Report every line of the data where the string "profile" appears.

__________

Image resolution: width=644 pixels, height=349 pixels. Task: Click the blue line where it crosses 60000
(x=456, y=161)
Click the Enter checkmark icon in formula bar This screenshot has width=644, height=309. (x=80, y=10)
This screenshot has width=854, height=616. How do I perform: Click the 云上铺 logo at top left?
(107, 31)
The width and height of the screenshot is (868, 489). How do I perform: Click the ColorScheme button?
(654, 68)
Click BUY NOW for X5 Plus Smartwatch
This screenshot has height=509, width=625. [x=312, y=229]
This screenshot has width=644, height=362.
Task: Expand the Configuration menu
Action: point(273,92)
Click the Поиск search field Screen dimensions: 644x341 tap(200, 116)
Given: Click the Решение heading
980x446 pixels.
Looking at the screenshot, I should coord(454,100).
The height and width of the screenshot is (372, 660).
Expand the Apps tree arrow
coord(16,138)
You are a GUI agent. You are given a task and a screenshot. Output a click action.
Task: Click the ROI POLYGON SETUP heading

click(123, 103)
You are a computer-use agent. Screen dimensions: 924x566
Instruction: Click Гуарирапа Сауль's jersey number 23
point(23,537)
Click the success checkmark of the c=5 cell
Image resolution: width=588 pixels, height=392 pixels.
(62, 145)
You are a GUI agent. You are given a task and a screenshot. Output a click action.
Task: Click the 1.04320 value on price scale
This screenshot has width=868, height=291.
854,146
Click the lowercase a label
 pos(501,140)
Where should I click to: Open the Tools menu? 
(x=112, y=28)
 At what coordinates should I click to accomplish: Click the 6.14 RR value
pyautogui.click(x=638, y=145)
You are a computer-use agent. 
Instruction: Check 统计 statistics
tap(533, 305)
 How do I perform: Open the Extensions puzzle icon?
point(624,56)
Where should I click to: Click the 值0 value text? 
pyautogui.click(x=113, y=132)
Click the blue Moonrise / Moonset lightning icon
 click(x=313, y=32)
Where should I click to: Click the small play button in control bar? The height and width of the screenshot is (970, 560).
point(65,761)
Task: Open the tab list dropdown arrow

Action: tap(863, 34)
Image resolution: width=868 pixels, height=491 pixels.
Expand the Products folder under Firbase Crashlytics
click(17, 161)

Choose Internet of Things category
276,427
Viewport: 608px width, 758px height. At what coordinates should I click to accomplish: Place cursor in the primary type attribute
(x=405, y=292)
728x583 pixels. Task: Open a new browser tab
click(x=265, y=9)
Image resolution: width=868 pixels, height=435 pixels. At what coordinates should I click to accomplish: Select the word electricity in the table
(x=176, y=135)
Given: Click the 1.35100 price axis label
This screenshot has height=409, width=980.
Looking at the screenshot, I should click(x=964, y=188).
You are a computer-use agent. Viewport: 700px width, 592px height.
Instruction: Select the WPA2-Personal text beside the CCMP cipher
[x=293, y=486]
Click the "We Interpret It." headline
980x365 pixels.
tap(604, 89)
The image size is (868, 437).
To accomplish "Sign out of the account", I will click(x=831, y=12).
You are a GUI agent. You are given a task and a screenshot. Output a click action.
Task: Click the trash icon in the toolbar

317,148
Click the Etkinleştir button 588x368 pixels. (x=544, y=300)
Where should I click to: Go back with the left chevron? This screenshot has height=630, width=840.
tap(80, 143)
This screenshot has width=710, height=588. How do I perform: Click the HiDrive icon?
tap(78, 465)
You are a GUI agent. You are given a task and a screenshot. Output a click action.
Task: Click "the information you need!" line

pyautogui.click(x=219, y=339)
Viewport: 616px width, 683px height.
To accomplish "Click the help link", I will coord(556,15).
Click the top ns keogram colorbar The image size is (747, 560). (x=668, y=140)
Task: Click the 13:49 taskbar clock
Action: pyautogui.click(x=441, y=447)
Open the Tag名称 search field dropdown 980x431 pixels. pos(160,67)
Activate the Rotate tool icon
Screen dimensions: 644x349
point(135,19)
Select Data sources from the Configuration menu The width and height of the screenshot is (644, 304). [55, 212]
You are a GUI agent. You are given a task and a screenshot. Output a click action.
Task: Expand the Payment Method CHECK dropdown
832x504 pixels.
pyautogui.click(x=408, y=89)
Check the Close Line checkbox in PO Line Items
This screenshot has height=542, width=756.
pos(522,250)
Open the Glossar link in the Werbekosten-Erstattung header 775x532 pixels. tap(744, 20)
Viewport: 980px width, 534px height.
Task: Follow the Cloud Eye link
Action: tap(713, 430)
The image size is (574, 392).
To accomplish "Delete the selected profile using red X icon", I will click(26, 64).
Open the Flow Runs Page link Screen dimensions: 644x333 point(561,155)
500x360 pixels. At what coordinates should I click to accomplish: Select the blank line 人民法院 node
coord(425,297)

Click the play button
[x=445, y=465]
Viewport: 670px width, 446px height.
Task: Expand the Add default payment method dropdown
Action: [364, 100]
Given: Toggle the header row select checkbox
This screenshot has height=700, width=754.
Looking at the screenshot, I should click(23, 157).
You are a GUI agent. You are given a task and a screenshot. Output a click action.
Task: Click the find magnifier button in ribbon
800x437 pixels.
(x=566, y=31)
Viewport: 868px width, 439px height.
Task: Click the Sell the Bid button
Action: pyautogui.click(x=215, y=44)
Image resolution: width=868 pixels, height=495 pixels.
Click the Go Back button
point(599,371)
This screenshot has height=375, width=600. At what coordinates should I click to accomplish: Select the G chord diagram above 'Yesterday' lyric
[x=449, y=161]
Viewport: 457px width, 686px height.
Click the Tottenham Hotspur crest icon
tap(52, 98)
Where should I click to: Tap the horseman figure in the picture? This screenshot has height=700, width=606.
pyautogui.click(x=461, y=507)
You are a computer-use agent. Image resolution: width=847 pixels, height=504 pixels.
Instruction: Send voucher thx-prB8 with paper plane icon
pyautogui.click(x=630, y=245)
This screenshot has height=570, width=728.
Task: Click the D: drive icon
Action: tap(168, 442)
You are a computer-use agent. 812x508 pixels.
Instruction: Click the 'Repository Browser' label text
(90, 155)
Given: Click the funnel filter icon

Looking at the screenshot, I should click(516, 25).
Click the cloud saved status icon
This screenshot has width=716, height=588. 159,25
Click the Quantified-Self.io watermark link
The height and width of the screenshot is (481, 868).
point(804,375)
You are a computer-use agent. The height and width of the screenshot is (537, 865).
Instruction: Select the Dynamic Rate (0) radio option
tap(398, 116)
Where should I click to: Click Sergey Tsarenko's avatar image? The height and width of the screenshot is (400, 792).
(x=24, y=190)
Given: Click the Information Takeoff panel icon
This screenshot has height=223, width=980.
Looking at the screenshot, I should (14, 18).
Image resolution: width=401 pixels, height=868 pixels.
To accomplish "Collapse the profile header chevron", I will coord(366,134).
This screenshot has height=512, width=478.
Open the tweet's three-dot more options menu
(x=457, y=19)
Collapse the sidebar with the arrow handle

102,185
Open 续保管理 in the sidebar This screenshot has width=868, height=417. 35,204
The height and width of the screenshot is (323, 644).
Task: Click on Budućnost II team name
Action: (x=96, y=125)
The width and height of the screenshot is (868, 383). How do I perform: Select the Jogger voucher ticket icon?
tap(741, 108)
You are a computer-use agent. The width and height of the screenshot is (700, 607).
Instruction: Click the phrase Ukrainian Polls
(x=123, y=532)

__________

# The completed task
To accomplish "Delete the selected profile using red X icon", I will click(26, 64).
To accomplish "Collapse the profile header chevron", I will coord(366,134).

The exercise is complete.